> _TEXTO PARA LEITURA_:
Os x e os actos e algumas coisas de cortar os pulsos


Quarta-feira, 21.08.13

A Europa vista daqui - look Jorge Jesus em Praga

Fazer um programa de férias à medida de dois adultos com as respectivas idiossincrasias e de três adolescentes com as respectivas manias (a mania do desporto, a mania da música, a mania dos carros e por aí fora) implica uma boa dose de conciliação, criatividade e muita paciência. Até aqui, os resultados têm sido bons e a chamada agenda-imprevisto tem nos brindado com alguns momentos impossíveis de planear e por isso mesmo preciosos.

Um deles aconteceu em Praga depois de uma discussão acesa (e cuja frequência tem sido assinalável) subjacente ao tema: 'a pé ou de transportes?'. Neste caso concreto, invocando o meu direito à 5ª emenda, não vou adiantar detalhes sobre quem defende o quê, ganhou a ala 'transportes' e acabámos no eléctrico 91 em direcção ao Castelo de Praga. Ou ao que julgávamos ser o Castelo de Praga. Na realidade, estávamos exactamente na direcção oposta à do castelo e ouvimos o sinete de fim de percurso num descampado em frente a uma espécie de recinto de feira deserto onde se anunciava um evento sob o signo do Tutankamon.

> _EXERCÍCIO 1_: No texto sobre as férias em Praga, que evento se anunciava no recinto de feira deserto?
> _EXERCÍCIO 2_: Reproduza, do texto sobre as férias em Praga, o trecho que vai de "Fazer um programa" até "isso mesmo preciosos.".

> _EXTRATO DA LISTAGEM_:
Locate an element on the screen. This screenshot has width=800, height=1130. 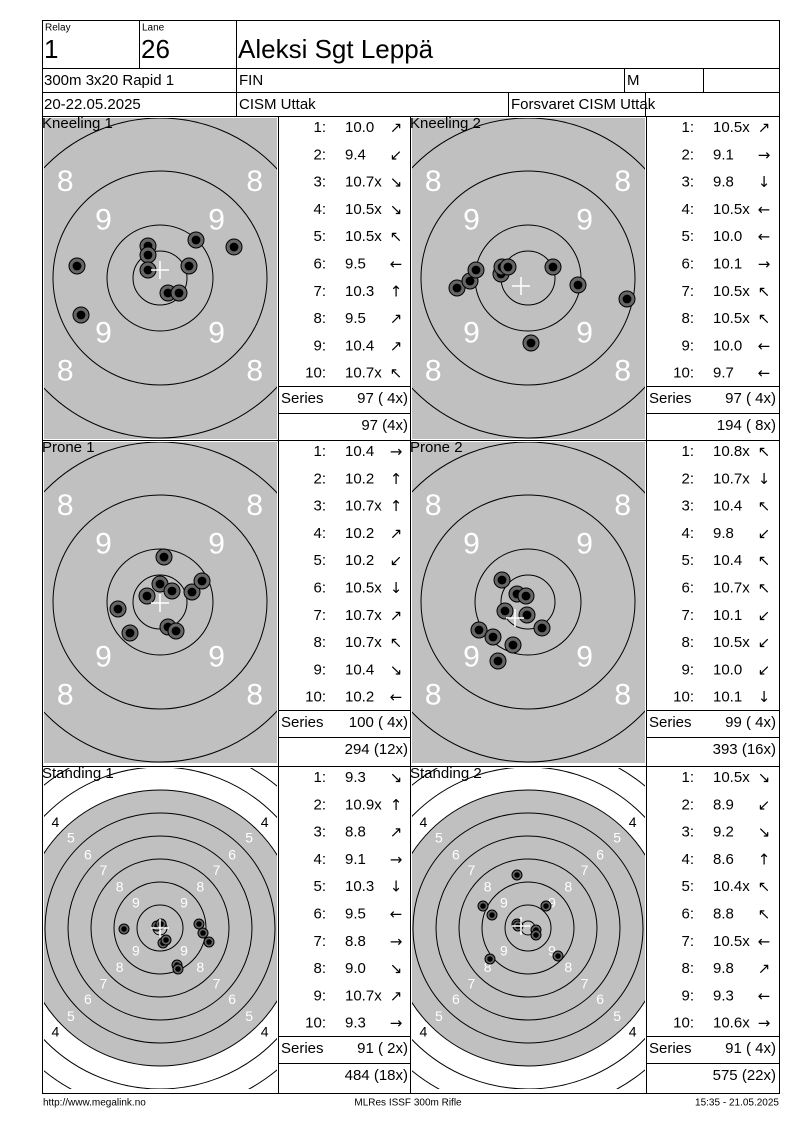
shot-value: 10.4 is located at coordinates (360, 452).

> _RESOLUÇÃO 1_: Um evento sob o signo do Tutankamon.

> _RESOLUÇÃO 2_:
Fazer um programa de férias à medida de dois adultos com as respectivas idiossincrasias e de três adolescentes com as respectivas manias (a mania do desporto, a mania da música, a mania dos carros e por aí fora) implica uma boa dose de conciliação, criatividade e muita paciência. Até aqui, os resultados têm sido bons e a chamada agenda-imprevisto tem nos brindado com alguns momentos impossíveis de planear e por isso mesmo preciosos.